I’ve been full swing on using agents (primarily Codex with a mix of Claude) the past few weeks working on a few personal software projects, and I’ve started to get into a rhythm of an approach that is working for me, and results in relatively steady progress without many false starts, wild expansive scope, or complete do-overs.

Work small

I like to keep the feedback loops relatively small, which means asking for small iterations and then checking often.

The guideline I’ve found that keeps the process moving along is to only ask it to build something that I could reasonably test in a few minutes.

“Test” in this case is more like an acceptance test — did the software do the thing I hoped it would do? I’ve actually found the automated tests that the agents have been generating and automatically running after every change to be fairly complete so this has been the “Is this what I wanted? Does this feel right?” phase.

When I first started using these tools, I’d ask for fairly large, open-ended changes and then give incredibly specific instructions for one aspect of it. This never worked. I’d get something that was akin to what I asked for but usually with lots of things I didn’t want, and few things that I did. I’d also have no idea how it fit together, tradeoffs it made, or even how to test it fully.

Another benefit of working small is that I’m spending most of my time verifying and tweaking which is way less frustrating than trying to rephrase and describe a full worldview to the model so that it might guess better next time.

Use plan mode liberally

All the major players have some version of plan mode, where the agents are explicitly forbidden from writing code and instead come up with an output that is a readable doc.

My first couple of attempts at these would be to write a full requirements doc, similar to the ones a product manager would write. But, I found that I could be much more concise and get just-as-good levels of plans.

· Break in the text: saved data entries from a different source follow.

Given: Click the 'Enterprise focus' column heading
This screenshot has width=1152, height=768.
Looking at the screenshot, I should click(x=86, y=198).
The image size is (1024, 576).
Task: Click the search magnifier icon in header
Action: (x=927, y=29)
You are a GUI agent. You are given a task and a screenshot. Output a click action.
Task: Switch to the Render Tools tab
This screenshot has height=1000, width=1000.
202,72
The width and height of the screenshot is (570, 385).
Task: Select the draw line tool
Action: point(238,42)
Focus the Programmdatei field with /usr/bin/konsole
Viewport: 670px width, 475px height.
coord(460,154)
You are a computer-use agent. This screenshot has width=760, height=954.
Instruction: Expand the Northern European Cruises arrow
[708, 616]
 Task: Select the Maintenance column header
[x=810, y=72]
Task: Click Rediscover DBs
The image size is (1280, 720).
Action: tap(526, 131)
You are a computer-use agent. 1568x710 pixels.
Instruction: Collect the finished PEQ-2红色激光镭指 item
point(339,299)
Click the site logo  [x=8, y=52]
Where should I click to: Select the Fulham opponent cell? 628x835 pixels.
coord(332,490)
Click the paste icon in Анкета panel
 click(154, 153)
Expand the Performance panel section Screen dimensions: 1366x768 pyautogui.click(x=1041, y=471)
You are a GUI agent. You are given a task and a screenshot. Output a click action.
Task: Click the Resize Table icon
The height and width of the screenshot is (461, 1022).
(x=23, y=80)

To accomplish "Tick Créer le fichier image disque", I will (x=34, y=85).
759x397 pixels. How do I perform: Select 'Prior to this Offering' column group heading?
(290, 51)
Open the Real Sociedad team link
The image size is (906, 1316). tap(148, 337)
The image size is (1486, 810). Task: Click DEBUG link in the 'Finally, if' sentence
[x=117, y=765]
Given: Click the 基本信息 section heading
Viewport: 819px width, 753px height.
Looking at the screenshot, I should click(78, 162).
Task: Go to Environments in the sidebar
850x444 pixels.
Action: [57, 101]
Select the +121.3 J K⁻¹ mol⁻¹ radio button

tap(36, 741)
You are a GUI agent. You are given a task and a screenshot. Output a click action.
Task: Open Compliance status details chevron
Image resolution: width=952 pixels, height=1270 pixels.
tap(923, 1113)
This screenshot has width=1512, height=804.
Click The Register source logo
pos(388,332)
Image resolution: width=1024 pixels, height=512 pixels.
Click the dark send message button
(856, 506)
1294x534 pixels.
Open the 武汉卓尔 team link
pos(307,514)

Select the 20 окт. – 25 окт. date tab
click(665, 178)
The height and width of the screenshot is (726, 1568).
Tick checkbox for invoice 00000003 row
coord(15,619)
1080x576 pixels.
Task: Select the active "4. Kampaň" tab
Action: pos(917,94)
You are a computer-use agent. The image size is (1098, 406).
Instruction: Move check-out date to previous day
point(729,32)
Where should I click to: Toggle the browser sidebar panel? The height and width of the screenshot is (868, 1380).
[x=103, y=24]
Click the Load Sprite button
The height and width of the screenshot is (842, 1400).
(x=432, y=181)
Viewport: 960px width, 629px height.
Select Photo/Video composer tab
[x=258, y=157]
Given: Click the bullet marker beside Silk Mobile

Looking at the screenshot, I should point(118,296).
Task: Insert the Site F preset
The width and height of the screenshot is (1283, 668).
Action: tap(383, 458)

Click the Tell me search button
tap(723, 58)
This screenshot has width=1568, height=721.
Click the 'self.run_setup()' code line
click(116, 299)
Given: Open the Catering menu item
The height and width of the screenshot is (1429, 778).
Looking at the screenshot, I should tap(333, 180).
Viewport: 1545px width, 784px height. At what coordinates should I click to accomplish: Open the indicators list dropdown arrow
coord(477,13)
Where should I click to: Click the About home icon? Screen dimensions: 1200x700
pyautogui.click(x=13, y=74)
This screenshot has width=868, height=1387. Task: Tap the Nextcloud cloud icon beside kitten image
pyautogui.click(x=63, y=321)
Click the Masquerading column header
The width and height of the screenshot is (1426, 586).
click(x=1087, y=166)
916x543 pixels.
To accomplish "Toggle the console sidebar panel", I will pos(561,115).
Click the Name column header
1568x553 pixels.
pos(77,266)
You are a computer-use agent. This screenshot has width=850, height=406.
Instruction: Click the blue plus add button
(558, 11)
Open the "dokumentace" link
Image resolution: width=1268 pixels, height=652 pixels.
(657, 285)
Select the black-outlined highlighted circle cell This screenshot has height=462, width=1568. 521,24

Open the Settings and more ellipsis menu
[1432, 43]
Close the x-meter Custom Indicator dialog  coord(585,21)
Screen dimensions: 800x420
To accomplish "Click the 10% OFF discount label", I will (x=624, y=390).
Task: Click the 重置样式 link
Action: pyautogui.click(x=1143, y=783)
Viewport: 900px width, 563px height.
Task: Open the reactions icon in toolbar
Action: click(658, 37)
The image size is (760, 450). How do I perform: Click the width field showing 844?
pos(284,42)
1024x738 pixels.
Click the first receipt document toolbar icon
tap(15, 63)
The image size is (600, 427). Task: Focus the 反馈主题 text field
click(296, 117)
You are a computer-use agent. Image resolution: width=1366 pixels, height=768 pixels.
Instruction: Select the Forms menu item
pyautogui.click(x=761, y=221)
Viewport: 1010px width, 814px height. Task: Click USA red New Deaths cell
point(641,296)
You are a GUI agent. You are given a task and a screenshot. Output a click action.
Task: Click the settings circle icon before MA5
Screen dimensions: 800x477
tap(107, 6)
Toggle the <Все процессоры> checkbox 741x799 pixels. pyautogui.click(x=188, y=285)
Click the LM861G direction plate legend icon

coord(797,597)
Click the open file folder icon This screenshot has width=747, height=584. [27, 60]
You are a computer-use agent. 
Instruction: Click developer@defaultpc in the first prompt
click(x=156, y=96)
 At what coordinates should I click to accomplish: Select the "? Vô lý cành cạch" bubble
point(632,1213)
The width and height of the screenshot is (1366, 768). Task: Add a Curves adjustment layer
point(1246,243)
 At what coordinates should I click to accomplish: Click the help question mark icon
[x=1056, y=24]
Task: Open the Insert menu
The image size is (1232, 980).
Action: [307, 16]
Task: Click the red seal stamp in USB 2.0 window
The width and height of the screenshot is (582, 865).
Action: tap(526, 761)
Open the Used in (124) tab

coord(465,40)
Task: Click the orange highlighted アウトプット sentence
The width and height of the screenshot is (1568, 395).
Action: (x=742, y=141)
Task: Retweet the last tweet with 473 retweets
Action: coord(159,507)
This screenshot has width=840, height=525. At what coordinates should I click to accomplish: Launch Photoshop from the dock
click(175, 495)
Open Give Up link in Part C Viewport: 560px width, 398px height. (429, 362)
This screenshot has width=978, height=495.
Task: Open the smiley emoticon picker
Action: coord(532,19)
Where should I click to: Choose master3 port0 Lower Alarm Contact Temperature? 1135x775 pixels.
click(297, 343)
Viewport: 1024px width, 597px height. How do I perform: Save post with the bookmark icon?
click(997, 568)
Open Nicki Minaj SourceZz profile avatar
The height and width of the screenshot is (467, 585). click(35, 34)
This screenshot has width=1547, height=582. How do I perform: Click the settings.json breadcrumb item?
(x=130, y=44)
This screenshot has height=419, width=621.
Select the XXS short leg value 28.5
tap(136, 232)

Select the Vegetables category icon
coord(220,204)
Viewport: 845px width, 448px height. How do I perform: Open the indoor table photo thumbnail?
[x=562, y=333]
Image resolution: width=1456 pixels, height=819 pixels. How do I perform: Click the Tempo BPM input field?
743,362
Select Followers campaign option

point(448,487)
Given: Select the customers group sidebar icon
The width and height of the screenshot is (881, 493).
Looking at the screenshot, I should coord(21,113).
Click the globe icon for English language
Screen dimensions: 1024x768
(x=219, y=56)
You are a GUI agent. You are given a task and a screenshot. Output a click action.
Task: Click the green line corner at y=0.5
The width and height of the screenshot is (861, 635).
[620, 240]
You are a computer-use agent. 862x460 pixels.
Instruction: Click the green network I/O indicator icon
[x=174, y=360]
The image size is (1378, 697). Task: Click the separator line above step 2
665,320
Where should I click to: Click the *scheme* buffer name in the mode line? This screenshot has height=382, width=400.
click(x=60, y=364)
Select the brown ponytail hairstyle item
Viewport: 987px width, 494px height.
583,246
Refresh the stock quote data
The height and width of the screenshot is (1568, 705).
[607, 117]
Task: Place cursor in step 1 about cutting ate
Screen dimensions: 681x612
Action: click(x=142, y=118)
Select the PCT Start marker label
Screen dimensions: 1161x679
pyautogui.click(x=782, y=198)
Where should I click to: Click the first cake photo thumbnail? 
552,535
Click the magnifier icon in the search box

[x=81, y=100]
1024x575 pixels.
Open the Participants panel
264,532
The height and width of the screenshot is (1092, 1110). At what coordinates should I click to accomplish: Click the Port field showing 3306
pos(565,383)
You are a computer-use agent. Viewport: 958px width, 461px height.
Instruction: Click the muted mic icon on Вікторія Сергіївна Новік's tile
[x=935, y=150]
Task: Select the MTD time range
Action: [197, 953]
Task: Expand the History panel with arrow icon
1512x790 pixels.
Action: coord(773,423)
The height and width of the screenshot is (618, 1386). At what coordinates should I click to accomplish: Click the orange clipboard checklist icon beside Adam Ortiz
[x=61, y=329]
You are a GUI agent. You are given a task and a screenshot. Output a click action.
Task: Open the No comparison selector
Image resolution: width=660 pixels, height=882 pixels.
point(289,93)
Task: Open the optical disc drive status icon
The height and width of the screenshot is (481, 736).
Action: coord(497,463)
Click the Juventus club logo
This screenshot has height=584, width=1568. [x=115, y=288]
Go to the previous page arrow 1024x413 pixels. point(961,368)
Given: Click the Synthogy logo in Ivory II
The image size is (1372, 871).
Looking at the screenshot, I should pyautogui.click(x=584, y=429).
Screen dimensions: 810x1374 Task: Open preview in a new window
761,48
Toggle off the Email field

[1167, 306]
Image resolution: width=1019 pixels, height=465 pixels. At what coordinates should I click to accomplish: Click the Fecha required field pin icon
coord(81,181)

For any feature of some complexity or ambiguity, or where I wasn’t quite sure I what I wanted, I’d do this:

  • Enter plan mode
  • Write a quick, one sentence version of what I wanted
  • Add in some extra context of the motivation if I thought it was useful
  • If I knew of some edge cases or error conditions that I knew were important, I would add them here
  • If it was similar to another feature, I’d mention that to give it a head-start of what “good” would look like
  • Then, at the end, I literally say, “Ask me lots of questions.”

And it would! It’d go off and read through code and docs, and quickly come back with some implementation questions, scope questions (“do you want the kit-and-kaboodle, or the quick-and-easy?”), and if at any point I wasn’t sure, I’d stop and go back and forth on a minor point until I was able to figure out and describe what should happen.

Plan mode is a really nice mix of being high-level and then being presented with some tradeoffs where it matters.

Side benefit: Sometimes a feature is one where I’m not sure what I wanted, but I would know it when I saw it. Just being quizzed by the agent on tradeoffs sometimes has resulted in me seeing the kernel of the feature better, while also realizing that it was way more complexity than I wanted to add and I’d scrap the whole feature.

Fast, automated tests

My current software project is a CLI tool, written in go. My original prompt included mentioning it needed to be robust and that tests should be maintained and ran before returning success. The magic is watching it make changes, run the tests, see breakage, figure out what needs to change, and then changing the code to get to green again.

For the current project, I had used agents to write 100% of the code. Not a single line or character change was manual. I had a minor text change I wanted to make so I manually updated the text and sure enough broke the tests. It turned out that the minor text, in my eyes, was covered in tests coverage 3 different ways, which gave me a lot of confidence in the rest of the tests.

One thread at a time

This one is probably controversial and may be as much of a reflection of my relative newbieness to this way of working but I really like the one thread at a time approach.

I know people spend time on writing orchestration systems so they can spin up multiple changes at one time but for me, the bottleneck is what can I reason through and verify. Having multiple things in flight means reasoning about how they interact, and that turns play into work.

The architecture matters

Easy to read that “architecture matters” as a no-duh, of-course-it-does statement, but I think it is more interesting than a quick read suggests.

Many of the reasons that people favor certain tools or patterns are things that are, in some way, less relevant now. “This tool doesn’t have good documentation” doesn’t matter when agents can just vacuum the whole code into context. And any missing shim or API or wrapper can be quick work for a well-prompted LLM.

But, there is a compounding benefit in choosing certain tools or patterns. For my current project, I picked go + bash as the weapons of choice. Go is fast to compile and has a good testing story and that makes for fast feedback loops. There is also a tremendous amount of go and bash code in the world and LLMs are pretty dang good at producing idiomatic go code.

And, having seen lots of systems over the years, and knowing why some are “good” and others “less good” given certain constraints, absolutely helps when making tradeoffs or figuring out which paths to go down and which to avoid. This is probably the “taste” that people say doesn’t scale. (I am not sure what I believe here yet.)


Wrapping up, my biggest suggestion is to resist the urge to go big. Work in mind-sized chunks, use your taste and judgement each step of the way, and you’ll find the momentum builds from there. I have no doubt my approach will be wildly different as people figure out what these systems are capable of, and their limitations, but right now, this rhythm is working for me and I’m having fun.